Yesterday I got a requirement to work on which talks about EXACTLY this. In fact, the requirement talks about implementing a new feature in existing application, that will pop-up a dialogue when user tries to query some data on the form. And what is the purpose of the new screen ? Bingo…audit user access…and the icing on the cake is the new screen needs to be displayed randomly…
Sometimes, I really feel people think that computer is a magician…
:slight_smile:

KenW: If you’re running XP and not seeing this, you have automatic updates turned off, or don’t have an internet connection on your machine. I’m using a fresh install of Windows XP Media Edition (which is XP Pro with a handful of media enhancements added) with SP2; until I found out you could fix this issue using Group Policy Editor, it drove me nuts.

Are we talking about the same thing here? I was referring to the Forced reboot in 5 minutes. While I admit I don’t have my home PC set to Automatically install updates currently, I can’t think of the countdown for a forced reboot ever appearing.
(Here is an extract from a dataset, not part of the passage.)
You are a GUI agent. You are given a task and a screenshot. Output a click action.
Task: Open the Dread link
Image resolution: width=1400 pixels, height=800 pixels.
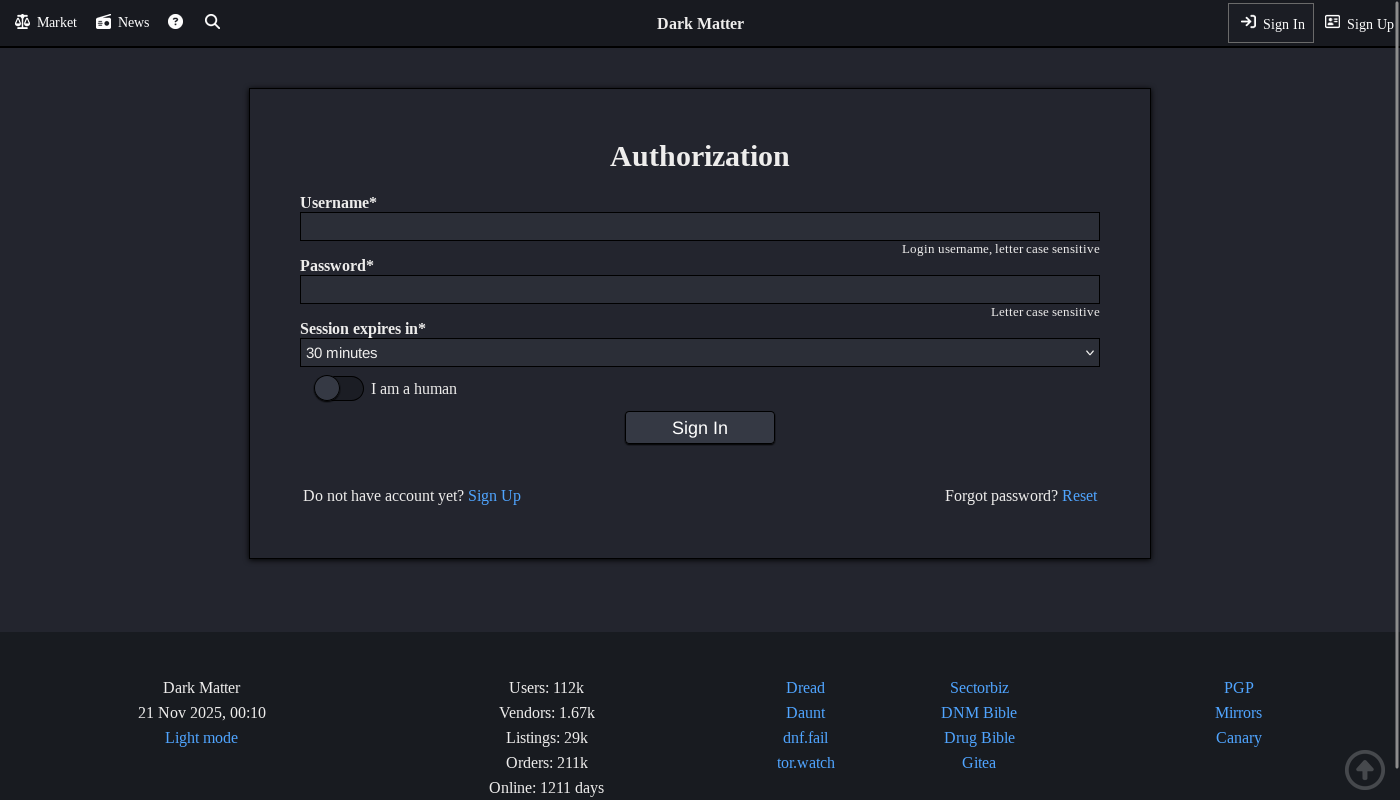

I only ever see that on my Work PC hooked up to the SMS server.

At home, my Automatic updates are set to Download, and notify, and I DO get the Updates have been installed, you need to reboot nag message.

So … buy a Leopard
This and many more problems fixed …

Scot, the “fix” only works if the programmers let it work. It’s enabled by default in Vista, and we still have problems with evil programmers deciding to steal the focus.